This Week in Sustainability News – 22.07
This past week was filled with interesting sustainability and climate news, we’ve summarised the top stories below.
The super-rich using private jets for 10-minute flights – showing disregard for climate change
Outrage has been growing on social media as users discover the flying habits of the elite.
Kylie Jenner, at the centre of the outrage, was found to have taken a 17-minute flight, resulting in almost one tonne of carbon dioxide emissions. This means, in just 17 minutes, Jenner was able to emit almost the same amount of carbon that the average person (globally) emits over three months.
Globally, private aircraft are responsible for 33 million tonnes of greenhouse gas emissions per year. Because they carry so few people compared with commercial aircraft, they are up to 14 times worse for the environment.
Experts have argued that the alternatives to private jets are abundant and that not wanting to travel with “the hoi polloi” is not an excuse for excessive pollution.
Carbon captured overestimated by up to 30%
Researchers have compared estimates of captured and stored carbon against official reports, finding that official reports tend to overestimate the quantities of carbon by up to 30%.
It was calculated that 197 million tonnes of carbon have been captured and stored since 1996, which the researchers emphasise is a significant achievement in climate change mitigation.
However, the study’s authors stress that the lack of consistency in reporting frameworks must be resolved to ensure reports do not continue to provide an inaccurate representation of how carbon capture technology is mitigating climate change.
Lead author, Yuting Zhang, stated that: "policymakers should embrace a centralised reporting database that includes rates of carbon capture, transport, and storage, including quality assurance measures like independent auditing."
Analysis reveals £2.3 billion per day profit for oil and gas across last 50 years
New research has shown that since 1970, fossil fuel companies have amassed over £43 trillion in profit, averaging at a £2.3 billion per day profit.
The author of the analysis, Prof Aviel Verbruggen, said that this has provided the industry with the power to delay climate action and buy every politician and system.
The author states that oil-rich nations have kept profits high by restricting supply and profit grabbing. This has stripped money from being invested in alternative energy: “In every country, people have so much difficulty just to pay the gas and electricity bills and oil [petrol] bill, that we don’t have money left over to invest in renewables.”

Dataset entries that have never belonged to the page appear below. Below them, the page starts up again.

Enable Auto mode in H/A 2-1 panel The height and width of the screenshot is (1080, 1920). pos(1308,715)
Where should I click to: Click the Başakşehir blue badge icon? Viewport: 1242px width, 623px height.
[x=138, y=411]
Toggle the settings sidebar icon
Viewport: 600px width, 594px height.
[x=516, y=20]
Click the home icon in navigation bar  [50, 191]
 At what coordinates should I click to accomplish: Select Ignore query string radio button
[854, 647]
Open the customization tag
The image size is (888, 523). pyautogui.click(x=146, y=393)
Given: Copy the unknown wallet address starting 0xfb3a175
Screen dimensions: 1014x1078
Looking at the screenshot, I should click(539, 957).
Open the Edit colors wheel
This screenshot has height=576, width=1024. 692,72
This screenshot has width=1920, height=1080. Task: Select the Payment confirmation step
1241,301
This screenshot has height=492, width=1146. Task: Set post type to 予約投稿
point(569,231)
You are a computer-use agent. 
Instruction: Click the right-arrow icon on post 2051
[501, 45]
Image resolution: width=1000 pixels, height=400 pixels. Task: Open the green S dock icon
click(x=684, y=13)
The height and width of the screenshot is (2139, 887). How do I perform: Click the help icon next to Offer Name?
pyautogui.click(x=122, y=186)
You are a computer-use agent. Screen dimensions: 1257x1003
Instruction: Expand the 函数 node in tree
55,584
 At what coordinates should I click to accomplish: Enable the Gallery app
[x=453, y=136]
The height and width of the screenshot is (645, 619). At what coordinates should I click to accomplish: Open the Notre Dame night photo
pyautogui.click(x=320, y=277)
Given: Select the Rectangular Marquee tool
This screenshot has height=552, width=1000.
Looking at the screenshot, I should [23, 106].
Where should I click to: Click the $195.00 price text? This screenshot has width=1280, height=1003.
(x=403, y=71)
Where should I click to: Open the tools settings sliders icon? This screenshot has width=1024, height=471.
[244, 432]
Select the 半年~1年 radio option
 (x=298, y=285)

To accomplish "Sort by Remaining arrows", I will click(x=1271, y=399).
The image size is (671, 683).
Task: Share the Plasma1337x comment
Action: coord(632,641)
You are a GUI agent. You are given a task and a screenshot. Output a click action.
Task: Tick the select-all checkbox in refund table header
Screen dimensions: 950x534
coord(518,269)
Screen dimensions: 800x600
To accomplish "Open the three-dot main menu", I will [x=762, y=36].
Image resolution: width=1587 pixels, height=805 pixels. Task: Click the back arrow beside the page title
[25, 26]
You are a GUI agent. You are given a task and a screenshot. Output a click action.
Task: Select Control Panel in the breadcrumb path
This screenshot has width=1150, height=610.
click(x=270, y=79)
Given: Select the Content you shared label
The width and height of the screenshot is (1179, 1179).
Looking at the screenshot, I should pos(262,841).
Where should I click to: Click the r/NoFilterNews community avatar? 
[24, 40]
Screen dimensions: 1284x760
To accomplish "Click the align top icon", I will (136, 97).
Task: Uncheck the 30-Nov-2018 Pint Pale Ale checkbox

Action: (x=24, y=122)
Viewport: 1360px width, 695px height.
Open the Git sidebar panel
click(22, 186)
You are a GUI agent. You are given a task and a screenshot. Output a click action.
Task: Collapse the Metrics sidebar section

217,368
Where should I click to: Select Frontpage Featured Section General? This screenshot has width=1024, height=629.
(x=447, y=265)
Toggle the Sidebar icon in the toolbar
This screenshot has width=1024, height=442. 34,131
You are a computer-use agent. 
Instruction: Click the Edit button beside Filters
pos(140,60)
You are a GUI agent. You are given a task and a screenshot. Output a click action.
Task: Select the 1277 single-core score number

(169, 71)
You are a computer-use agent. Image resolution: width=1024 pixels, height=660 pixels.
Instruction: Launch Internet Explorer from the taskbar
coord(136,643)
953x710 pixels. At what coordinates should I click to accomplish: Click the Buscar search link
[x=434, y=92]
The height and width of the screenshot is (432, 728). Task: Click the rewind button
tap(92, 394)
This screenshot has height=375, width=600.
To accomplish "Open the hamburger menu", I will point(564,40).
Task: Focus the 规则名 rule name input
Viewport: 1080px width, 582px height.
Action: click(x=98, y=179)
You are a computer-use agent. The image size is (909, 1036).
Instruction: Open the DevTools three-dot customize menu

Experts suggest that the highly profitable rent-seeking systems that fossil fuel giants use must be dismantled and replaced with “accessible and distributed renewable energy that is more sustainable and democratic in every way.”
Water resources to become unpredictable by the end of the century
Scientists studying the impacts of climate change on snowy regions in the Northern Hemisphere have found that water resources will become increasingly unpredictable by the end of the century due to receding snowpacks and variable streamflow.
Currently, water management systems in these regions rely on the predictability of snowpack and runoff. In a warming climate, water managers will no longer be able to anticipate these factors, having to rely on the whims of individual precipitation events instead.
The changes will also likely impact ecosystems by reducing water availability and drying soils, therefore increasing fire risks.
The study’s authors have commented that there is still time to avoid the most severe impacts on water resources if the world can successfully reduce greenhouse gas emissions now.